In July 2010 Eddie and I had a happy and comfortable life and lifestyle.  I was an Independent Reviewing Officer in child and family social work and Eddie was Head of Housing Services and Deputy CEO of  a local YMCA, working with homeless young people.  We had a lovely home, enjoyed foreign holidays and fine dining and were very happy.  Then at the end of July came the first blow.  After 26 years of working for the YMCA Eddie was made redundant.  It was handled really badly and was a very painful process for us both.

Our daughter in Australia asked Eddie to come and do some DIY for her and she paid his fare, so off he went and that gave me a breathing space.  On his return he was head-hunted by a housing association working with homeless and vulnerable adults and life returned to some semblance of normality.

In January 2011 we flew to Australia to visit our daughter and four beautiful grandchildren.  We stayed for three weeks and my abiding memory is of Eddie running around in the garden chasing the children with the hosepipe and they in turn chasing him.

On February 5th 2011 we boarded our return flight from Perth to Brunei then onwards to Dubai.  Two hours east of Dubai Eddie woke from a snooze and asked me if his face looked funny.  I told him it didn’t.  Twenty minutes later he went to the loo and as he walked back I saw him staggering from side to side.  I knew that he couldn’t have consumed a bit too much alcohol as it was a ‘dry’ flight.  He then sat down and said “I’ve got pins and needles all over”.  I knew immediately that something very serious was happening so went to the Purser and said “My husband is ill and I think he is having a stroke or a heart attack.  He replied “what would you like me to do?”.  My instinct was to scream at him “how the h*** do I know?” but I didn’t.  He said he would inform the Captain and Eddie then began to ‘fit’ down his left side and after about ten minutes I again approached the Purser who replied as he had before.  He then said he would ask the Captain to request a wheelchair and a doctor be on hand when we reached Dubai.
They paged for a doctor on board and one came and said that Eddie was having a stroke.

When we reached Dubai they firstly offloaded all the other passengers and then made Eddie walk to the wheelchair.  When we reached the concourse there was no doctor.  They left us there and said someone would come.  By this time Eddie’s situation was deteriorating

Ten minutes later two men arrived on an ambulance buggy.  They questioned me, looked at Eddie and said we should go to the medical centre.  They pushed Eddie in the wheelchair and sat me on the ‘buggy’.  As Eddie and I passed each other we said “I love you”. They were the last words I was to hear from Eddie for five months.

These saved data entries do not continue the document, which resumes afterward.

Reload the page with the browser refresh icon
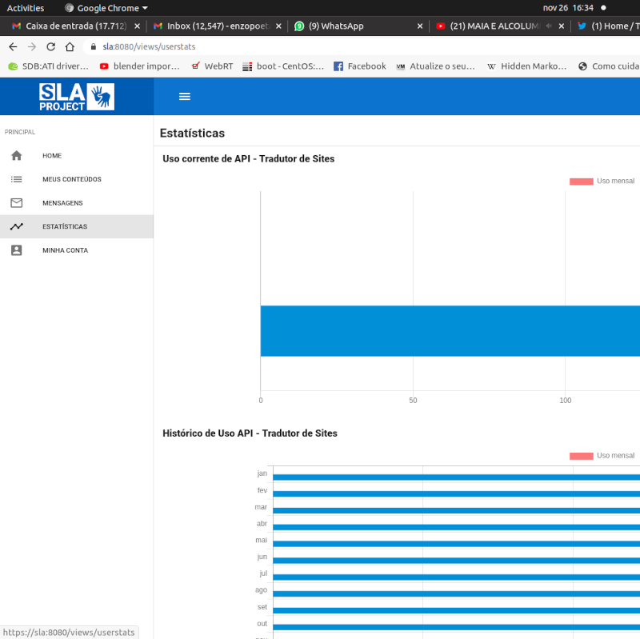640x639 pixels. 51,47
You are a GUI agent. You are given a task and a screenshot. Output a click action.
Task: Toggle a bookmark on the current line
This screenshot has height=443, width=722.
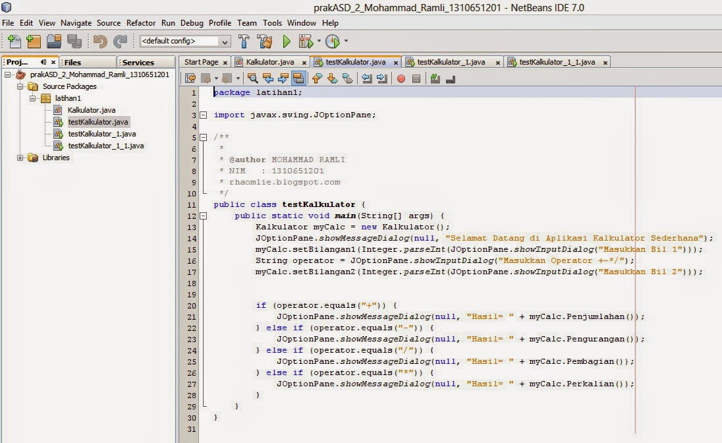pos(348,78)
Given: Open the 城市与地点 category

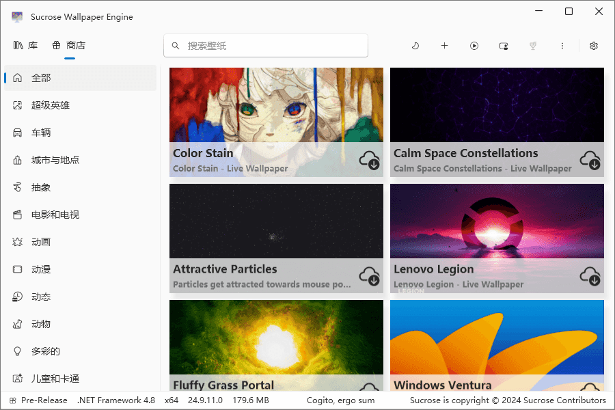Looking at the screenshot, I should coord(55,160).
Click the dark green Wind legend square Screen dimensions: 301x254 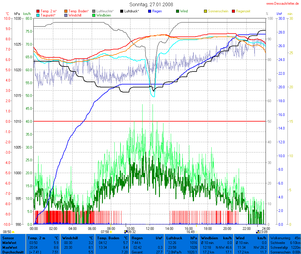[x=178, y=11]
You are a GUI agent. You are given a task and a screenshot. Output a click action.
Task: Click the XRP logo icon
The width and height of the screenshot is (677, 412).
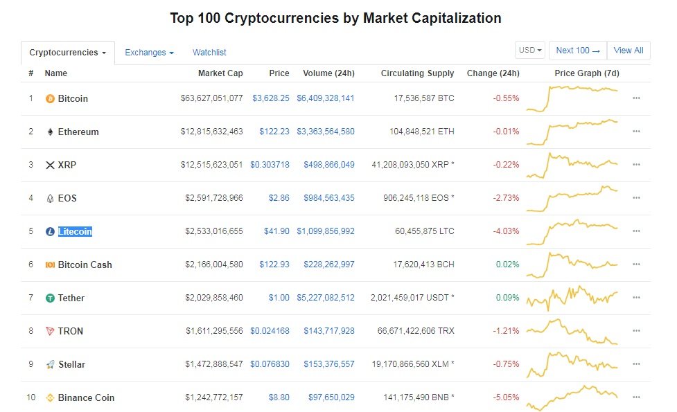click(x=50, y=165)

I stood in the medical centre and listened to the horrendous noises coming from Eddie, who was now semi-conscious.  I have never felt so alone and scared in all my life.  I looked at my mobile not knowing what to do.  I remember sending a text to my contact list but it was only last year that someone told me what I texted “Eddie dying in Dubai, please pray”

Eddie was admitted to ICU in a local hospital and after scans and assessments the Consultant sat opposite me and said “He has had a Pontine Infarction(brain stem stroke)”.  Having been a nurse prior to having the children I knew exactly what that meant.  I replied “That’s not good is it?”.  He said “No, he has 48 hours to live barring a miracle”.  My reply was “Well we believe in miracles.”

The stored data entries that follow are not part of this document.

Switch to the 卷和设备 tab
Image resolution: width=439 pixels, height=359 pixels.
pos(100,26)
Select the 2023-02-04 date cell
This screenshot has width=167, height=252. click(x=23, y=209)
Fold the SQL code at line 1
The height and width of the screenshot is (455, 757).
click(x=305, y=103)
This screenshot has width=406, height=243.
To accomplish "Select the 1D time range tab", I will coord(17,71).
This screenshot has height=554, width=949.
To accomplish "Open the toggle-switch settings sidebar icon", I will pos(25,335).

Eddie was sedated and placed in an induced coma.  Three of our children flew into Dubai and we planned for a cremation in a temple.  Our son agreed that he would carry his Father’s ashes home and we waited. I faced the loss of the man I loved.

On the fourth day they reduced the meds but Eddie’s did not respond. Little did we know that he was aware but was ‘locked in’ and when he finally woke it was to find that the only things he could move were his eyelids.

On the ninth day (February 15th) Eddie was flown home by medi-jet cared for by a Doctor and a nurse.  He wasn’t expected to survive the journey so we boarded a plane back to the UK not knowing whether we would see him alive again.

For the entire time we were in Dubai I felt like I was in some awful nightmare and that soon I would wake to the Captain saying “Cabin crew please prepare for descent into Heathrow”.  Our accommodation was near the airport and I watched the planes taking off longing to be returning to the UK.  The travel insurance didn’t pay out initially and I had to pay £1500 a day for Eddie’s ICU care.  The children didn’t let me know until we got home that, during that time, they were trying to raise the money from family and friends to pay for Eddie’s return home.  The cost was £85,000.

On the first day back the Consultant spoke to me and my middle daughter, and asked about DNR (do not resuscitate).  He explained the consequences if Eddie had another stroke or heart attack. I said “this is man who walked up mountains and he wouldn’t want to live like this for the rest of his life”.  The Consultant’s reply was “well he won’t walk up mountains again”. I have to be honest and say in those early days we as a family also discussed the possibility of assisting Eddie to die.

For the next five months my daily routine was waking at 4am to the slow realisation of the ongoing nightmare.  I was visiting Eddie afternoon and evening, trying to make some sense of what life might be like when he finally came home and trying to make plans as to how he would get into our small house and how that might be.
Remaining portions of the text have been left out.